■ Exercise text:
● ● ● ●
Stuff Happens
Ten weeks ago 16,255 homes, businesses and other buildings were destroyed and 29 people died in the Palisades and Eaton fires here in Southern California.
Last weekend, a deadly series of storms across the US South and Midwest leveled homes and businesses and killed 42 people. Wildfires swept across Oklahoma and destroyed 400 homes. In Kansas, a dust storm led to a highway pileup involving at least 50 vehicles in which 8 people were killed.
Four weeks ago, 68 people were killed when heavy rains in the Philippines caused a landslide that destroyed a gold-mining village. Another 51 are still missing and presumed dead.
Twenty-six people were killed when a train was hijacked by a militant group in Pakistan, and a fire in a nightclub in North Macedonia left 59 people dead.
Last Saturday, under orders of the President, US Immigration & Customs deported hundreds of Venezuelans to a brutal prison in El Salvador in defiance of a court order instructing them to turn the planes around. As a result, many legal experts are saying that our country is now in a full-blown constitutional crisis.
There is no shortage of tragedy in our world. On any given day, in any given week, horrible things happen to people. And when horrible things happen, one of our first instincts is to look for somewhere to lay the blame.
Sometimes it’s easy to pinpoint the source of the tragedy and fix the blame on the responsible party or parties. I think we could all agree on who is primarily culpable for the slaughter and destruction in Ukraine. But knowing who to blame and knowing the motives behind their aggression only makes the carnage more horrible.
It isn’t always easy to decide who or what has caused a tragedy. Sometimes—far too often—we blame the victims. What were those people in the Philippines thinking when they built their houses on an unstable hillside?
● ● ● ●
■ Data shown:
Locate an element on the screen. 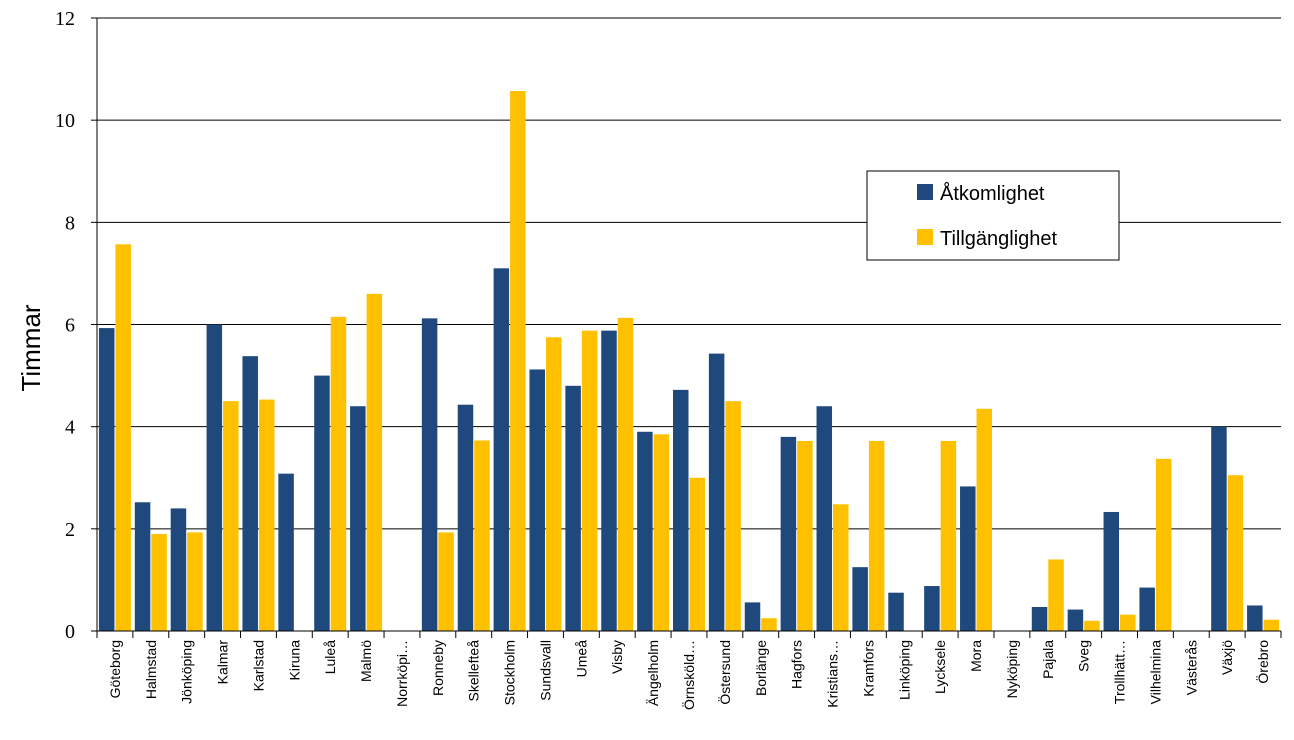 The width and height of the screenshot is (1294, 740). x-tick-label: Kramfors is located at coordinates (868, 668).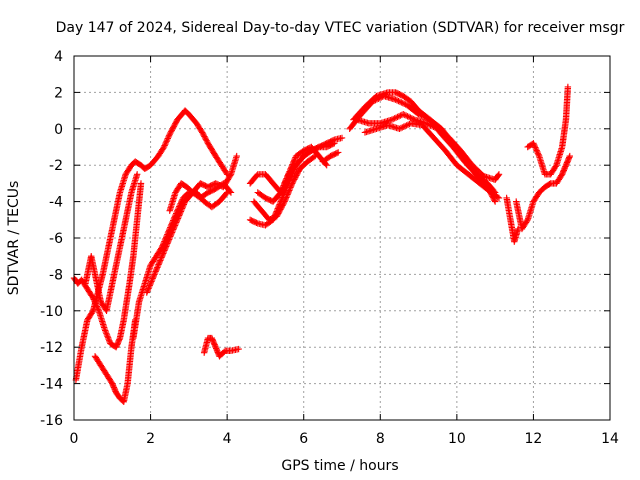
● ● ● ●
■ What is expected:
Identify every U.S. state named in the essay "Stuff Happens."

■ Output of the task:
California, Oklahoma, Kansas